Le mélanome malin est considéré comme très dangereux: on le diagnostique chaque année chez environ 2800 personnes en Suisse. Un examen régulier des grains de beauté par un médecin est supposé permettre de détecter à temps le cancer de la peau et offrir de meilleures chances de guérison. Lors de ces contrôles, le médecin examine tout le corps à la loupe, à la recherche de grains de beauté et d’anomalies. Ces tests de dépistage réguliers peuvent être coûteux. Un examen de 20 minutes par un dermatologue coûte environ 150 francs, que le patient doit généralement payer lui-même.
De nombreux dermatologues invitent à faire contrôler régulièrement sa peau pour détecter d’éventuels mélanomes. Selon le Skincenter de Berne, le risque de développer un cancer de la peau peut être drastiquement diminué grâce à des examens réguliers. Le site Internet du cabinet de dermatologie de la Doctoresse Andrea Varga à Zurich annonce pour sa part que les «chances de guérison sont très bonnes si le cancer de la peau est détecté à un stade précoce». La clinique dermatologique Skinmed d’Aarau recommande également de faire contrôler sa peau par un médecin tous les deux ans.
Ces études qui mettent en doute l’utilité du dépistage
Le hic, c’est qu’après plusieurs décennies de pratique, les bénéfices du dépistage généralisé sont encore loin d’être établis.
Le Dr Reinhard Dummer, directeur adjoint de la clinique dermatologique de l’hôpital universitaire de Zurich, les trouve «peu efficaces» (lire son interview: «La protection solaire est la chose la plus importante»).

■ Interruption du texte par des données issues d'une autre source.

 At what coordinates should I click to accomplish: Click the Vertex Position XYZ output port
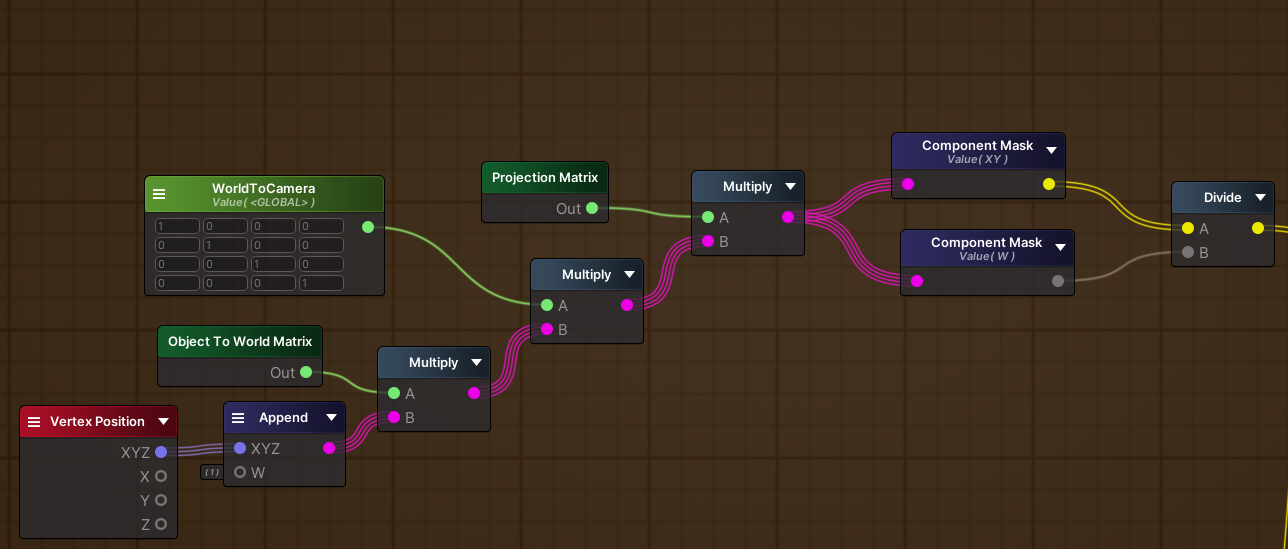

De nombreux mélanomes qui conduisent à une issue fatale se développent rapidement. «Les médecins les ratent souvent, même s’ils examinent le corps des patients chaque année.» Le réseau de cabinets médicaux zurichois Medix écrit qu’à ce jour, il n’est «pas possible de faire une recommandation fondée sur des preuves» quant à l’utilité de ces tests cutanés. Le Dr Stefan Teske, dermatologue au Medix, explique que des études plus nombreuses et de meilleure qualité seraient encore nécessaires pour prouver les avantages des contrôles réguliers chez les personnes en bonne santé. Même la Ligue contre le cancer déconseille les tests de dépistage pour tous.

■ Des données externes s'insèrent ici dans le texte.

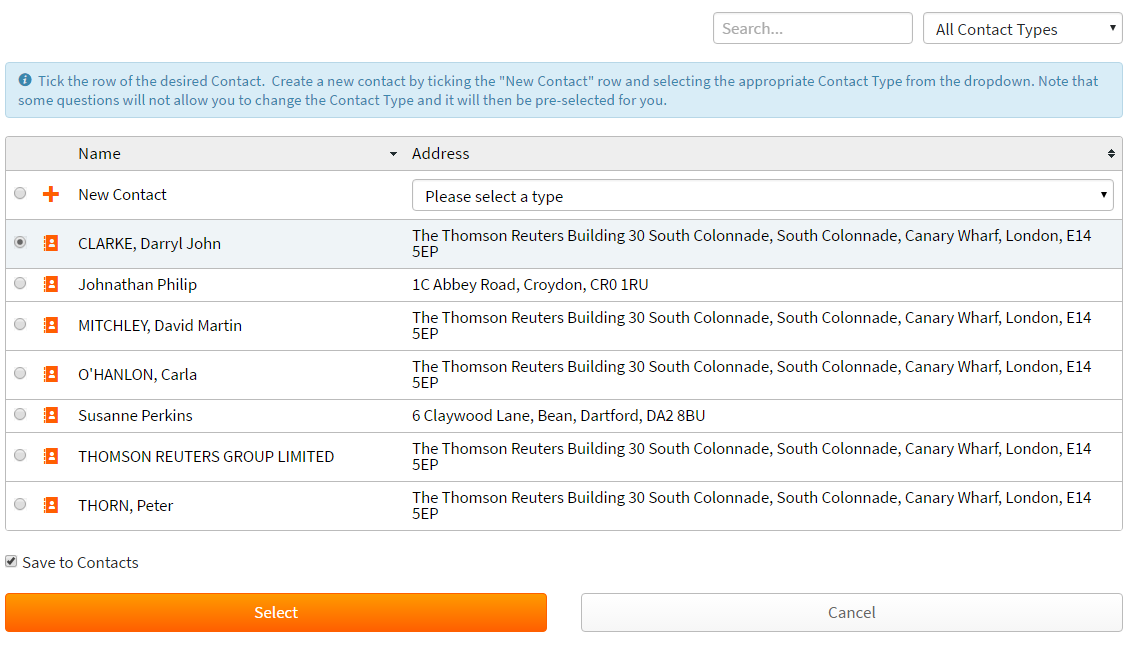Sort by Name column header arrow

Une étude pilote allemande de 2004 indique que le dépistage pour tous ne diminue pas le nombre de décès. 360 000 habitants du Land de Schleswig-Holstein se sont fait examiner régulièrement par un médecin pendant deux ans. Au début de l’étude - de 2003 à 2008 - le nombre de décès dus au mélanome malin a diminué de moitié environ. Les autorités ont ensuite introduit des tests de masse réguliers à l’échelle nationale. Malgré ces efforts, de 2009 à 2013, le taux de mortalité a retrouvé son niveau précédent.
En 2016, des scientifiques américains ont confirmé ces résultats. Les chercheurs ont passé au crible les bases de données scientifiques à la recherche d’études qui prouveraient l’utilité des tests de masse. Ils sont arrivés à la conclusion que le niveau de preuve est faible. Leurs résultats ont été publiés dans le Journal of the American Medical Association.

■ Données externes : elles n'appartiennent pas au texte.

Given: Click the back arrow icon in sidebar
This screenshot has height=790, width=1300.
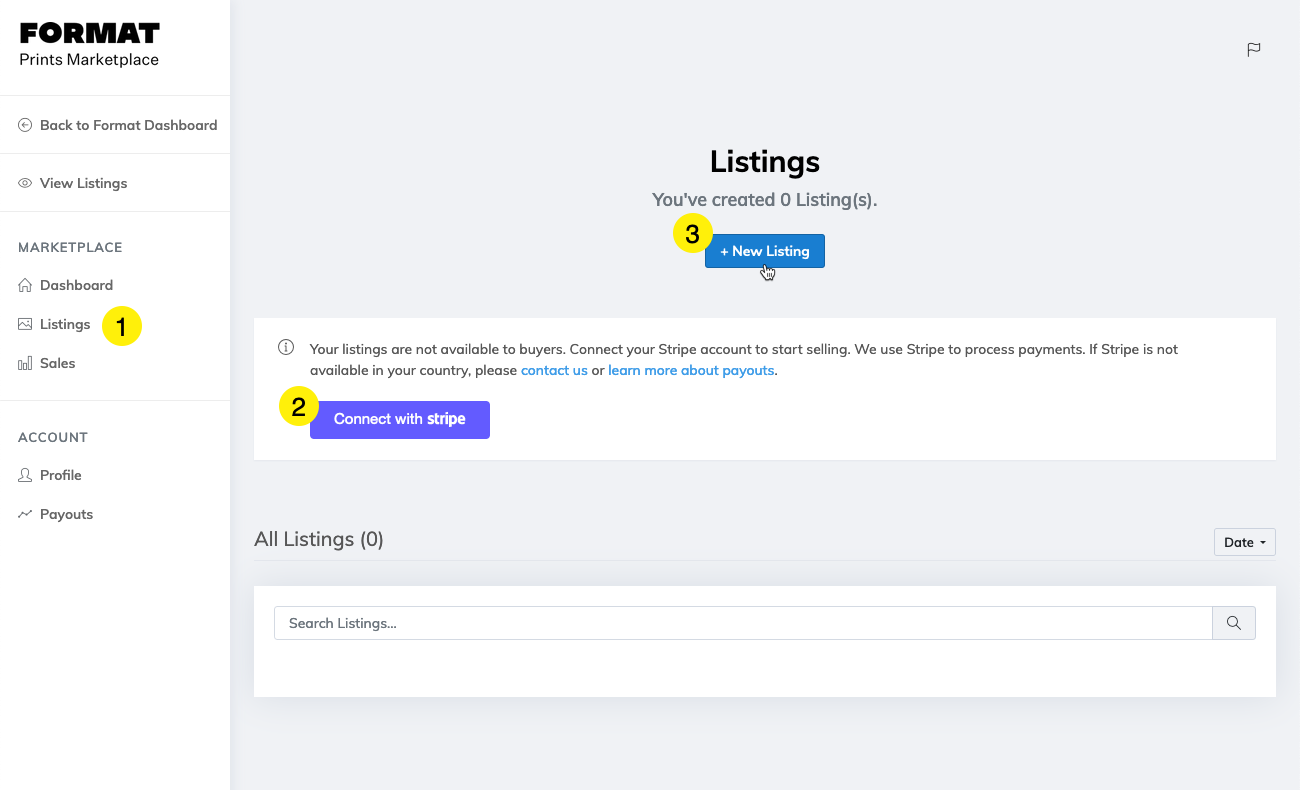Looking at the screenshot, I should 26,125.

Observer soi-même les changements de peau
Le Dr Dummer conseille aux personnes sans risque accru de consulter un dermatologue puis d’examiner ensuite leur peau elles-mêmes. Stefanie de Borba, porte-parole des cliniques Hirslanden à Berne, abonde dans ce sens: «En principe, nous conseillons à chacun de surveiller lui-même les changements de peau et de consulter un médecin si nécessaire.»
Un examen annuel chez le dermatologue ne devrait être effectué que par les personnes qui présentent un risque accru de mélanome. Il s’agit notamment des personnes qui travaillent beaucoup à l’extérieur, qui ont la peau très claire, de nombreux grains de beauté et des taches de rousseur. En complément, ces personnes devraient également s’examiner elles-mêmes.
Le Skincenter Bern, le cabinet de dermatologie de la Dresse Varga et la clinique Skinmed d’Aarau n’ont pas souhaité faire de commentaires.
Tatiana Jaun / chp
Comment détecter le cancer de la peau
La Ligue contre le cancer recommande d’examiner régulièrement le corps entier, soit soi-même ou par son partenaire. Un mélanome peut apparaître sur n’importe quelle partie de la peau, y compris les zones génitales ou sous les pieds et les ongles.
Les taches visibles suspectes sont asymétriques, mal définies, souvent de couleurs différentes et changent rapidement de largeur, de couleur ou d’épaisseur. Chez l’homme, les mélanomes se développent de préférence sur le dos, chez la femme sur le bas des jambes.
Contactez un dermatologue si un grain de beauté diffère sensiblement des autres par sa forme et sa couleur ou s’il change.